──────── Quoted passage ────────

The liberal economists regard putting everything into a “fairy tale a fool’s errand; particularly at the expense of other necessities such as education, infrastructure, climate change, worker benefits and preserving the Affordable Care Act itself.”

A longtime health economist at the Brookings Institute, Henry J. Aaron, said,

The single-payer idea has enormous appeal: coverage for everyone, hopefully use government power to hold down overall costs, and clean out the godawful mess that the U.S. private health care system is and save money there.”

But Mr. Aaron said that, like nearly all liberal economists, in this political climate such a proposal is a “fairy tale.”

The proposal is a fairy tale in this political climate and it is why it is more important to present realistic numbers. The good news is that real liberal economists are honest enough to use the same standards to assess a liberal’s economic proposals as they are a Republicans’. As the economists said in the letter to the Sanders’ campaign, “these claims undermine the credibility of the progressive economic agenda and make it that much more difficult to challenge the unrealistic claims made by Republican candidates.”

────────

Work to complete |
A. According to the passage on economists' views of a single-payer proposal, where does Henry J. Aaron work as a health economist?
B. Resume the passage on economists' views of a single-payer proposal, picking up after its final sentence.
The lines after this point come from an unrelated source.

──────── Supplied information ────────

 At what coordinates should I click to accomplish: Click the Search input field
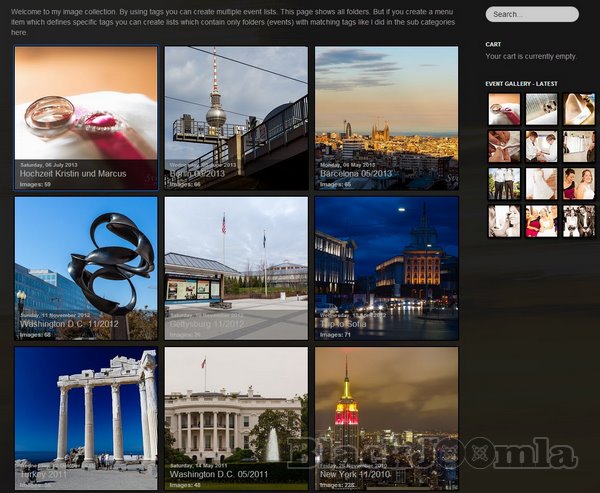tap(532, 15)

────────

Answers to the tasks |
A. He works at the Brookings Institute.

B.
Democrats, no matter who their candidate of choice is, can be assured that Republicans will take great joy in challenging the unrealistic claims made by the Sanders’ campaign. Armed with some honest assessments, hopefully Senator Sanders will revisit his economic proposals and use “responsible arithmetic” to come up with a plan that no liberal or conservative economist can possibly call a fairy tale.